Guided by multiple flood studies, geotechnical assessments, and first-hand experience through decades of high-flow events, their site has been Rehabilitated to endure long into the future.

Planning
Planning was governed by an updated Rehabilitation Plan in 2023, with the following key elements included:
- End-Use Alignment: Rehabilitation aimed to return the land to safe, stable and sustainable general farming and animal husbandry use, incorporating water bodies formed from pit lakes.
- Flood-Informed Landform Design: Informed by historical flood behaviour, the site design incorporate wide upper batters, submerged slopes, and beaching zones. Profiles are geotechnically sound and hydrologically stable, ensuring long-term erosion control and safe water conveyance.
- Material Reuse: Topsoil and overburden were retained and reused on-site, which reduced haulage and maintained soil biology.
- Vegetation Selection: Revegetation focused on locally indigenous species, particularly those adapted to the Riverine Grassy Woodland EVC295, ensuring ecological compatibility and erosion resistance.

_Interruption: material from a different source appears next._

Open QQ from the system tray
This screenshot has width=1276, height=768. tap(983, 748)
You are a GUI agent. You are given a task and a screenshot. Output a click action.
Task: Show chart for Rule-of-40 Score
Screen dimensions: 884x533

- Maximum Disturbed Area: Active disturbance was limited to 14 hectares at any given time, ensuring active control over rehabilitation progress.
Historical Rehabilitation
Their legacy pit, rehabilitated from 1996-2000, continues to perform despite multiple flood events with its batters remaining intact and vegetated.
Current Rehabilitation
Staged progressive rehabilitation integrates engineering foresight together with ecological sensitivity.
Stages 2, 3 & 4
Near completion with final planting and fencing.
Stages 5 & 6
Active extraction recently commenced.
Flood Conveyance Features
Vegetated rock chutes to direct overland flow into pit lakes.

Overburden Use
Reused to shape landforms, flatten batters and stormwater control.
Outcomes
Successful outcomes included the following:
- Century-Scale Stability: The site has been designed to manage and withstand regional flood behaviour and localised storm events over the next 100 years and beyond.
- Vegetation Success: Indigenous species suited to local soil and water conditions.
- Post-Mining Use: With no ongoing contamination risk, retained infrastructure will support farming.
- Rock-lined drains and pit lakes are integrated into post-closure landform.
- Simes Isolation: Slimes were sequestered under 10m (Stage 2/3) or 3m (Stage 1) of clean water, avoiding turbidity and ensuring no risk of mobilisation.
“We have implemented a self-sustaining rehabilitation strategy that combines flood-adaptive design, onsite material reuse, and revegetation with local indigenous species to deliver an ecologically sound and operationally robust outcome,” said Brendan.
Innovation
Baxter’s approach was not only compliant, but forward thinking and innovative. As quarry operators and landholders, they see themselves as custodians of the land.
Their reputation and productivity rest on the success of this rehabilitation which included the following principles:
- Flood-Modelling Led Design
- Self-Sufficiency
- Native Ecology Rebuild
Baxters Quarries has been a member of CMPA for more than 15 years.